The setting fuels this sense of futility: This courthouse is a grim place. The gray concrete box that is the Thurgood Marshall Branch of Los Angeles’s massive Juvenile Court squats next to a once graceful garden district in the city of Inglewood, a community now so profoundly distressed that parents, policemen, and civic leaders meet monthly to plot safe routes through gang turf for their schoolchildren. The courthouse occupies the sort of neighborhood where members of warring black and Hispanic gangs summon one another by beeper and cellular phone to drive-by shootings and schoolyard race riots. Three blocks from Marshall Branch, an eleven-year-old schoolgirl sporting eleven prominent gang tattoos was caught distributing flyers advertising a gang-sponsored drug, sex, and beer party. The computer-generated flyers promised “Hoochies that ram free” can enter for free—meaning young girls who provide sex on demand need not worry about the five-dollar cover charge, a deal the eleven-year-old happily promoted to her sixth-grade schoolmates. When a counselor who seized the flyers aske
d the girl if she was worried about AIDS, she said no, it didn’t matter. She’ll be dead before she’s twenty, anyway.
Yet, this is also the kind of neighborhood where wealthy Angelenos regularly park their BMWs and Mercedeses, because the Thurgood Marshall Branch, one of ten juvenile courthouses spanning the huge bowl of the Los Angeles Basin, serves more than just its own troubled surroundings. Juvenile offenders from LA’s most upscale communities are hauled into the same courtrooms as well, from Beverly Hills to Hollywood to Malibu to Rancho Palos Verdes—the gangbangers’ parents sitting next to the bankers and moguls with their designer briefcases and tasseled loafers, all equally dazed by the odd mixture of chaos, informality, and impenetrable ritual so unique to Juvenile Court. Through a fluke of geography and bureaucracy, in one of the most racially and economically segregated regions of America, the three grimy courtrooms of Marshall Branch Juvenile Court have become the last great melting pot. Here, everyone finds a new common ground: fear. Fear of our own children.

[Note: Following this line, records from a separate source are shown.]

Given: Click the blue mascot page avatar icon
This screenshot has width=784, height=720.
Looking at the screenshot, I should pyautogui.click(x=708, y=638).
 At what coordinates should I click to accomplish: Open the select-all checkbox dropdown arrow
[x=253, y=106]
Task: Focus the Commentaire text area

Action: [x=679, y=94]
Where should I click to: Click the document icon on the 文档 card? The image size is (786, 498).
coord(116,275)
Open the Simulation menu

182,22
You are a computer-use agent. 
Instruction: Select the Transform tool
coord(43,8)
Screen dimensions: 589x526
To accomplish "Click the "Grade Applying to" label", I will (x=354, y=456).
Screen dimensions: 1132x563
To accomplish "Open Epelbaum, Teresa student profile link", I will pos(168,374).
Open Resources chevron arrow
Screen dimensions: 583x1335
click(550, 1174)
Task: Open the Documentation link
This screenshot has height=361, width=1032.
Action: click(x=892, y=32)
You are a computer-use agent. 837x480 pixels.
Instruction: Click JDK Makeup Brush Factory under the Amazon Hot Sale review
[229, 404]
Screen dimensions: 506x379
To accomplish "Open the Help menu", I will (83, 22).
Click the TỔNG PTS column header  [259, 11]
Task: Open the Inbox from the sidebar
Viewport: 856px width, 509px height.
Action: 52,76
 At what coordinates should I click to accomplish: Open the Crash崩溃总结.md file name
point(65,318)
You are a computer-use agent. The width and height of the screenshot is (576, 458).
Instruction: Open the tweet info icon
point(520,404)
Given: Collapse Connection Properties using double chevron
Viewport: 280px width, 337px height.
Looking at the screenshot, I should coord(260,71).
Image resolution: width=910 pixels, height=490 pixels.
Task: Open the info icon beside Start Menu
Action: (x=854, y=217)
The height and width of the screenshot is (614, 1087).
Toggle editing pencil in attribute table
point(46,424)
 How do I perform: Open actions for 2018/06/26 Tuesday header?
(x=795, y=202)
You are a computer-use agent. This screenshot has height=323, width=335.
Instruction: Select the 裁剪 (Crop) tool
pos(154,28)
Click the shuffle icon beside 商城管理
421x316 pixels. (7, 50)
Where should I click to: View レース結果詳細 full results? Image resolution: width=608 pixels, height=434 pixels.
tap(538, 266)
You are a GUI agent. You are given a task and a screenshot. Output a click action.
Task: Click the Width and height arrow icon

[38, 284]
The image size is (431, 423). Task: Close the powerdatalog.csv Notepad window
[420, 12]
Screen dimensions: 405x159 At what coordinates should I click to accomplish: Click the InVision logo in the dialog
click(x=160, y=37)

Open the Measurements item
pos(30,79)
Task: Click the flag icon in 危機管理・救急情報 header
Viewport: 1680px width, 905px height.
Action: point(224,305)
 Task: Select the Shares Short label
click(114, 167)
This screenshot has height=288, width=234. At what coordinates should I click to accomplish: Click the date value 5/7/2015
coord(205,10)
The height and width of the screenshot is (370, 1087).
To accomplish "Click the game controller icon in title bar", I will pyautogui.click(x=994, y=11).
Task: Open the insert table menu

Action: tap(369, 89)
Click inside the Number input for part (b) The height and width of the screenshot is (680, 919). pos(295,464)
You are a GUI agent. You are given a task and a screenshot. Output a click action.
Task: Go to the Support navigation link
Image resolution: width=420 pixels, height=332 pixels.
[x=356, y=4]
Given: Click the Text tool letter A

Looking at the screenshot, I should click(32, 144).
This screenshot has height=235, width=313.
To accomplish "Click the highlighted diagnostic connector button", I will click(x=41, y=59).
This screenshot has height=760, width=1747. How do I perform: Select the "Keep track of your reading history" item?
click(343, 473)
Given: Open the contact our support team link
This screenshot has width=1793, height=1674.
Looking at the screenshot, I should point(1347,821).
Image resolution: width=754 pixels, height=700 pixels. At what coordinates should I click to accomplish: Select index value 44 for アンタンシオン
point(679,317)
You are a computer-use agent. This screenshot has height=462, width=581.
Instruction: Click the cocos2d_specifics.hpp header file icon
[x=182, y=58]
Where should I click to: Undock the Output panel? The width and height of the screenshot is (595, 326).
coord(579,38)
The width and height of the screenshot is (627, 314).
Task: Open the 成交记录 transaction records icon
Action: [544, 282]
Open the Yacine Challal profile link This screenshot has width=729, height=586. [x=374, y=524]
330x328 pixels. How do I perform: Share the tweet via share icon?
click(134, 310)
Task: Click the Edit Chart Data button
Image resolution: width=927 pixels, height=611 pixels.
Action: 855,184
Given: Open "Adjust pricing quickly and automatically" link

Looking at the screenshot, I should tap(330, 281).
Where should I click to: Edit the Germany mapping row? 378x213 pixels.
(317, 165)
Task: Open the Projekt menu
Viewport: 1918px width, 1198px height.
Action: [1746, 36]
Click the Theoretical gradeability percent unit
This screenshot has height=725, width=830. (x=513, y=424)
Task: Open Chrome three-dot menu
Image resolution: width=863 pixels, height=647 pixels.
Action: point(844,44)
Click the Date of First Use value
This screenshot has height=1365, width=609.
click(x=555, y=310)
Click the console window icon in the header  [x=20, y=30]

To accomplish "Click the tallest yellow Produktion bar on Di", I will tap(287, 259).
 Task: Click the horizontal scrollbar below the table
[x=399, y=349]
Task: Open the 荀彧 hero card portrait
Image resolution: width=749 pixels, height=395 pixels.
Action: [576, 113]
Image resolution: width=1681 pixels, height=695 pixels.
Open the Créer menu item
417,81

It is a fear seemingly grounded in fact, as juvenile crime, particularly violent crimes by kids, had ripped through the cities and suburbs of America like a new and deadly strain of virus for which no one possesses immunity. The figures were staggering: a 175 percent increase in juvenile murder rates since the 1970s, with similar boosts in juvenile crime of all kinds. Just in the last five years, violent offenses by children—murder, rape, assault, robbery—had risen 68 percent.3 Los Angeles, with an estimated street gang force of 200,000, a majority of them under eighteen, has been especially hard hit by this epidemic. Given such figures—and the expert (and very mistaken) predictions that juvenile crime would continue to escalate for a decade or more—it should surprise no one that the Juvenile Court each year focuses less on children in danger, and more on dangerous children, locking more away, sending more to be tried as adults, imposing stiffer sentences. And still, the fear grows. You can see it in the courthouse hallway, in the furtive glances exchanged in the never-ending line at the two dented and sticky courthouse pay phones, in the way people rush through the gauntlet of silent, staring youth who sit on the steps and railings at the courthouse entry each day. One glimpse says it all: This is not a place to come for healing. It is a place to flee, as fast as you can.